(Saved data entries)
-=-=-=-=-

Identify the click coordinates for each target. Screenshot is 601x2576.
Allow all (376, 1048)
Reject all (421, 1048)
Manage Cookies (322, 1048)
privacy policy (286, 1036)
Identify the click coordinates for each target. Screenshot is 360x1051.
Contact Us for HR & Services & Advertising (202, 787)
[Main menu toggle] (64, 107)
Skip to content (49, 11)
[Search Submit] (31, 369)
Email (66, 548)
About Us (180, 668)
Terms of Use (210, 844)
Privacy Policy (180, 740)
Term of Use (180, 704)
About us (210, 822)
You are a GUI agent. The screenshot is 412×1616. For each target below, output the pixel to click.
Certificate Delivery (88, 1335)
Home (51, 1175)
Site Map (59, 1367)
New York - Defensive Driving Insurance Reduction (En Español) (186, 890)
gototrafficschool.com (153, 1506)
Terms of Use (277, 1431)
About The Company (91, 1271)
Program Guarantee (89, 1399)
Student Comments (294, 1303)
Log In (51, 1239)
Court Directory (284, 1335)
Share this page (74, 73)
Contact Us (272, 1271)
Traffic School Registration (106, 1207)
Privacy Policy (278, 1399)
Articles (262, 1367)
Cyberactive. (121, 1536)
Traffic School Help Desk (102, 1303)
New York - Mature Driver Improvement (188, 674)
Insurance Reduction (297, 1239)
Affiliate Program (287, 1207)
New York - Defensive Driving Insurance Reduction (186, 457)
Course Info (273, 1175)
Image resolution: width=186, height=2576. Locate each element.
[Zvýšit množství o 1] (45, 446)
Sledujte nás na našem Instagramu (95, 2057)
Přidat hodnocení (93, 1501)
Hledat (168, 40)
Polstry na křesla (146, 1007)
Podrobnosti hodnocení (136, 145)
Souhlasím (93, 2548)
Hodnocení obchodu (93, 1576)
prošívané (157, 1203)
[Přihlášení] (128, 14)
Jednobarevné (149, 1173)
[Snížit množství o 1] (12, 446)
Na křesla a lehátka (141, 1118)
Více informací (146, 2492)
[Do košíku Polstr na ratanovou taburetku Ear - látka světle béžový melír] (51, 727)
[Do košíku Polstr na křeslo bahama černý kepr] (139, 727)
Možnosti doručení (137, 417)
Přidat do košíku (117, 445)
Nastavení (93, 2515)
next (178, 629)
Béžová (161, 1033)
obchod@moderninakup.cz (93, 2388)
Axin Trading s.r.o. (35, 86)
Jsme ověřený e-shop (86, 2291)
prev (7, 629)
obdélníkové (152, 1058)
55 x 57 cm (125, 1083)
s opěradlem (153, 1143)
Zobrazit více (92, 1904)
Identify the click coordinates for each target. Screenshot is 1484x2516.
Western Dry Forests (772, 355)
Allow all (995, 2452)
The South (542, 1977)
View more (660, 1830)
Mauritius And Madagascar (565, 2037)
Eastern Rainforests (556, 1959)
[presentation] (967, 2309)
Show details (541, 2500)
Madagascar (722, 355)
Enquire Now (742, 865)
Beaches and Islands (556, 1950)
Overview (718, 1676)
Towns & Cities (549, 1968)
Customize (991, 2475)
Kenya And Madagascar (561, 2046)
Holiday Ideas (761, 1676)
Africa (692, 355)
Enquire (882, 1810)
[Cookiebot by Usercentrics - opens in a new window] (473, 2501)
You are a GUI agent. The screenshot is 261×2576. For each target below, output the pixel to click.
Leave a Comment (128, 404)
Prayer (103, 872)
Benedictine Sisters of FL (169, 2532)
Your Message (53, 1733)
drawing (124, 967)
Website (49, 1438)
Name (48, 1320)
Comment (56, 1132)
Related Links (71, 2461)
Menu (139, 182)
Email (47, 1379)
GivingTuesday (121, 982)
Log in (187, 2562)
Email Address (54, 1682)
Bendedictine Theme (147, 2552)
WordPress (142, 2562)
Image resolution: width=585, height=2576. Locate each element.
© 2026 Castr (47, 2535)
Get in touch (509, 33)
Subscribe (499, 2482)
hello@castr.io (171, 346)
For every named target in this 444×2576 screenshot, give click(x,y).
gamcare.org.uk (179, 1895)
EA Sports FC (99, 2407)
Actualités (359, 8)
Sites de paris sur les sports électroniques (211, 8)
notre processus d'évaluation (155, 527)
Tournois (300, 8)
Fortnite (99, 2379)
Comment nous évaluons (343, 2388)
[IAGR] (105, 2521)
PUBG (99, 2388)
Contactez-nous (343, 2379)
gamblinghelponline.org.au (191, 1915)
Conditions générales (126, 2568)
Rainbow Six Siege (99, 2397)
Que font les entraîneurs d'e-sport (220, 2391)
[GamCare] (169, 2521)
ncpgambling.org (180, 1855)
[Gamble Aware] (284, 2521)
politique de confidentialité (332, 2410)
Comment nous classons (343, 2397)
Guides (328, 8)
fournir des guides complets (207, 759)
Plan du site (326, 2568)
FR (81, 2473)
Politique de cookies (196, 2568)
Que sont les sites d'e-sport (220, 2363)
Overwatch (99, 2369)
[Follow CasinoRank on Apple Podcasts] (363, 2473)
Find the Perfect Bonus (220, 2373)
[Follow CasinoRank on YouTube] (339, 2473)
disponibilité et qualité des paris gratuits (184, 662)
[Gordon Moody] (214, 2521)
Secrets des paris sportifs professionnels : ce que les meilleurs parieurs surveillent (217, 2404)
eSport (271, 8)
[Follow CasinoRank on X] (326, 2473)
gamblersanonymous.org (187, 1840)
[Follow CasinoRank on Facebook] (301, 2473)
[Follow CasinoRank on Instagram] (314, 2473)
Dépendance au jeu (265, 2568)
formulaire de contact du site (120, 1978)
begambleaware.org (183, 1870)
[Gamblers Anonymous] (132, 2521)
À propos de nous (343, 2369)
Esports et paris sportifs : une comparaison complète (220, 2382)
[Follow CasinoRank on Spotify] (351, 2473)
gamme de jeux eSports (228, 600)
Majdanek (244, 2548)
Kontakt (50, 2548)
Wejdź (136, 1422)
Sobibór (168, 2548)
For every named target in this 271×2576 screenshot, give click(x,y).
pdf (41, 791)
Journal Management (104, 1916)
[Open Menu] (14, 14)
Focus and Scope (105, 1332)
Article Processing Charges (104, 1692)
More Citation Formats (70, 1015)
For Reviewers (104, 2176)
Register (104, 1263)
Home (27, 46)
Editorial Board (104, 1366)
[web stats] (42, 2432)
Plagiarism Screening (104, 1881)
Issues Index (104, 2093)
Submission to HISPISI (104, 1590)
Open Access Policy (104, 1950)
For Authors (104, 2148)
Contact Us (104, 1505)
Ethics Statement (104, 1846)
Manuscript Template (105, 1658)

-=-=-=-=-

Word for word, print every line above.

Written answer:
Identify the click coordinates for each target. Screenshot is 601x2576.
Allow all (376, 1048)
Reject all (421, 1048)
Manage Cookies (322, 1048)
privacy policy (286, 1036)
Identify the click coordinates for each target. Screenshot is 360x1051.
Contact Us for HR & Services & Advertising (202, 787)
[Main menu toggle] (64, 107)
Skip to content (49, 11)
[Search Submit] (31, 369)
Email (66, 548)
About Us (180, 668)
Terms of Use (210, 844)
Privacy Policy (180, 740)
Term of Use (180, 704)
About us (210, 822)
You are a GUI agent. The screenshot is 412×1616. For each target below, output the pixel to click.
Certificate Delivery (88, 1335)
Home (51, 1175)
Site Map (59, 1367)
New York - Defensive Driving Insurance Reduction (En Español) (186, 890)
gototrafficschool.com (153, 1506)
Terms of Use (277, 1431)
About The Company (91, 1271)
Program Guarantee (89, 1399)
Student Comments (294, 1303)
Log In (51, 1239)
Court Directory (284, 1335)
Share this page (74, 73)
Contact Us (272, 1271)
Traffic School Registration (106, 1207)
Privacy Policy (278, 1399)
Articles (262, 1367)
Cyberactive. (121, 1536)
Traffic School Help Desk (102, 1303)
New York - Mature Driver Improvement (188, 674)
Insurance Reduction (297, 1239)
Affiliate Program (287, 1207)
New York - Defensive Driving Insurance Reduction (186, 457)
Course Info (273, 1175)
Image resolution: width=186, height=2576. Locate each element.
[Zvýšit množství o 1] (45, 446)
Sledujte nás na našem Instagramu (95, 2057)
Přidat hodnocení (93, 1501)
Hledat (168, 40)
Polstry na křesla (146, 1007)
Podrobnosti hodnocení (136, 145)
Souhlasím (93, 2548)
Hodnocení obchodu (93, 1576)
prošívané (157, 1203)
[Přihlášení] (128, 14)
Jednobarevné (149, 1173)
[Snížit množství o 1] (12, 446)
Na křesla a lehátka (141, 1118)
Více informací (146, 2492)
[Do košíku Polstr na ratanovou taburetku Ear - látka světle béžový melír] (51, 727)
[Do košíku Polstr na křeslo bahama černý kepr] (139, 727)
Možnosti doručení (137, 417)
Přidat do košíku (117, 445)
Nastavení (93, 2515)
next (178, 629)
Béžová (161, 1033)
obchod@moderninakup.cz (93, 2388)
Axin Trading s.r.o. (35, 86)
Jsme ověřený e-shop (86, 2291)
prev (7, 629)
obdélníkové (152, 1058)
55 x 57 cm (125, 1083)
s opěradlem (153, 1143)
Zobrazit více (92, 1904)
Identify the click coordinates for each target. Screenshot is 1484x2516.
Western Dry Forests (772, 355)
Allow all (995, 2452)
The South (542, 1977)
View more (660, 1830)
Mauritius And Madagascar (565, 2037)
Eastern Rainforests (556, 1959)
[presentation] (967, 2309)
Show details (541, 2500)
Madagascar (722, 355)
Enquire Now (742, 865)
Beaches and Islands (556, 1950)
Overview (718, 1676)
Towns & Cities (549, 1968)
Customize (991, 2475)
Kenya And Madagascar (561, 2046)
Holiday Ideas (761, 1676)
Africa (692, 355)
Enquire (882, 1810)
[Cookiebot by Usercentrics - opens in a new window] (473, 2501)
You are a GUI agent. The screenshot is 261×2576. For each target below, output the pixel to click.
Leave a Comment (128, 404)
Prayer (103, 872)
Benedictine Sisters of FL (169, 2532)
Your Message (53, 1733)
drawing (124, 967)
Website (49, 1438)
Name (48, 1320)
Comment (56, 1132)
Related Links (71, 2461)
Menu (139, 182)
Email (47, 1379)
GivingTuesday (121, 982)
Log in (187, 2562)
Email Address (54, 1682)
Bendedictine Theme (147, 2552)
WordPress (142, 2562)
Image resolution: width=585, height=2576. Locate each element.
© 2026 Castr (47, 2535)
Get in touch (509, 33)
Subscribe (499, 2482)
hello@castr.io (171, 346)
For every named target in this 444×2576 screenshot, give click(x,y).
gamcare.org.uk (179, 1895)
EA Sports FC (99, 2407)
Actualités (359, 8)
Sites de paris sur les sports électroniques (211, 8)
notre processus d'évaluation (155, 527)
Tournois (300, 8)
Fortnite (99, 2379)
Comment nous évaluons (343, 2388)
[IAGR] (105, 2521)
PUBG (99, 2388)
Contactez-nous (343, 2379)
gamblinghelponline.org.au (191, 1915)
Conditions générales (126, 2568)
Rainbow Six Siege (99, 2397)
Que font les entraîneurs d'e-sport (220, 2391)
[GamCare] (169, 2521)
ncpgambling.org (180, 1855)
[Gamble Aware] (284, 2521)
politique de confidentialité (332, 2410)
Comment nous classons (343, 2397)
Guides (328, 8)
fournir des guides complets (207, 759)
Plan du site (326, 2568)
FR (81, 2473)
Politique de cookies (196, 2568)
Que sont les sites d'e-sport (220, 2363)
Overwatch (99, 2369)
[Follow CasinoRank on Apple Podcasts] (363, 2473)
Find the Perfect Bonus (220, 2373)
[Follow CasinoRank on YouTube] (339, 2473)
disponibilité et qualité des paris gratuits (184, 662)
[Gordon Moody] (214, 2521)
Secrets des paris sportifs professionnels : ce que les meilleurs parieurs surveillent (217, 2404)
eSport (271, 8)
[Follow CasinoRank on X] (326, 2473)
gamblersanonymous.org (187, 1840)
[Follow CasinoRank on Facebook] (301, 2473)
[Follow CasinoRank on Instagram] (314, 2473)
Dépendance au jeu (265, 2568)
formulaire de contact du site (120, 1978)
begambleaware.org (183, 1870)
[Gamblers Anonymous] (132, 2521)
À propos de nous (343, 2369)
Esports et paris sportifs : une comparaison complète (220, 2382)
[Follow CasinoRank on Spotify] (351, 2473)
gamme de jeux eSports (228, 600)
Majdanek (244, 2548)
Kontakt (50, 2548)
Wejdź (136, 1422)
Sobibór (168, 2548)
For every named target in this 271×2576 screenshot, give click(x,y).
pdf (41, 791)
Journal Management (104, 1916)
[Open Menu] (14, 14)
Focus and Scope (105, 1332)
Article Processing Charges (104, 1692)
More Citation Formats (70, 1015)
For Reviewers (104, 2176)
Register (104, 1263)
Home (27, 46)
Editorial Board (104, 1366)
[web stats] (42, 2432)
Plagiarism Screening (104, 1881)
Issues Index (104, 2093)
Submission to HISPISI (104, 1590)
Open Access Policy (104, 1950)
For Authors (104, 2148)
Contact Us (104, 1505)
Ethics Statement (104, 1846)
Manuscript Template (105, 1658)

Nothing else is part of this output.